Dulcimer Days: Upcoming festival highlights the beauty of traditional fold instrument

About 50 years ago, CarolLynn Langley saw a woman on television playing the mountain dulcimer. Langley was captivated by the instrument's sound and vowed to own one herself someday.

That day didn't come for many years, as Langley was busy raising a family, working on her farm and volunteering with 4-H. But finally, in the mid-1990s, Langley went to a dulcimer festival in Binghamton and bought her very own dulcimer.

Today, Langley, of Averill Park, is the president of the Dulcimer Association of Albany.

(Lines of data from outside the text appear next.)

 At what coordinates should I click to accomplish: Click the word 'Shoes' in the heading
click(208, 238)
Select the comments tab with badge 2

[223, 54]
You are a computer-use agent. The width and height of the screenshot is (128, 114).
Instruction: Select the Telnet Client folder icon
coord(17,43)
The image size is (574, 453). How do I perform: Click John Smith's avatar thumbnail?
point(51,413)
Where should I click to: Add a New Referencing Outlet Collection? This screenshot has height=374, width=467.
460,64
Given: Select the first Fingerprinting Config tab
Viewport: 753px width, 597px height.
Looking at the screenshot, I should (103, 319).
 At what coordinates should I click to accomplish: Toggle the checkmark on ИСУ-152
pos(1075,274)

On Friday and Saturday, March 7 and 8, the group will host its 20th annual festival at Calvary United Methodist Church in Latham, where Langley looks forward to sharing the magic of the mountain dulcimer with others.

I just can't say enough about the instrument, she said. "It can sound like it's bubbling over with laughter, or it can move you to tears."

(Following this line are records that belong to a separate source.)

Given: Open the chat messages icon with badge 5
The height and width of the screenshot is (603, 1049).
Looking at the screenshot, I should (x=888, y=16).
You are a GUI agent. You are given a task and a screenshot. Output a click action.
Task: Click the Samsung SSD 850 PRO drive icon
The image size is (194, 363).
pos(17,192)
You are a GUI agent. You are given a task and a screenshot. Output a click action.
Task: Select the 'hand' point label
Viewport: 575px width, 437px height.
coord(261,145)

The mountain dulcimer is a traditional American folk instrument. Langley credits Jean Ritchie, the Kentucky woman she saw playing on television all those years ago, with "taking the dulcimer out of the hills and introducing it to the rest of the country."

Similar in size and shape to a violin, dulcimers typically have three or four strings. People lay the instrument across their laps and finger pick the strings with their right hands.

"It can be played very easily in its most basic form," Langley said.

"It's deceptively simple," agreed Lori Keddell, another member of the Dulcimer Association of Albany.

Those who have never played a dulcimer can find out for themselves how easy it is at one of festival's workshops for beginners. Participants will learn how to hold and strum the dulcimer, as well as play a tune by ear.

Langley noted that people don't have to worry about bringing their own instrument. Dulcimers will be available to rent for the duration of the festival.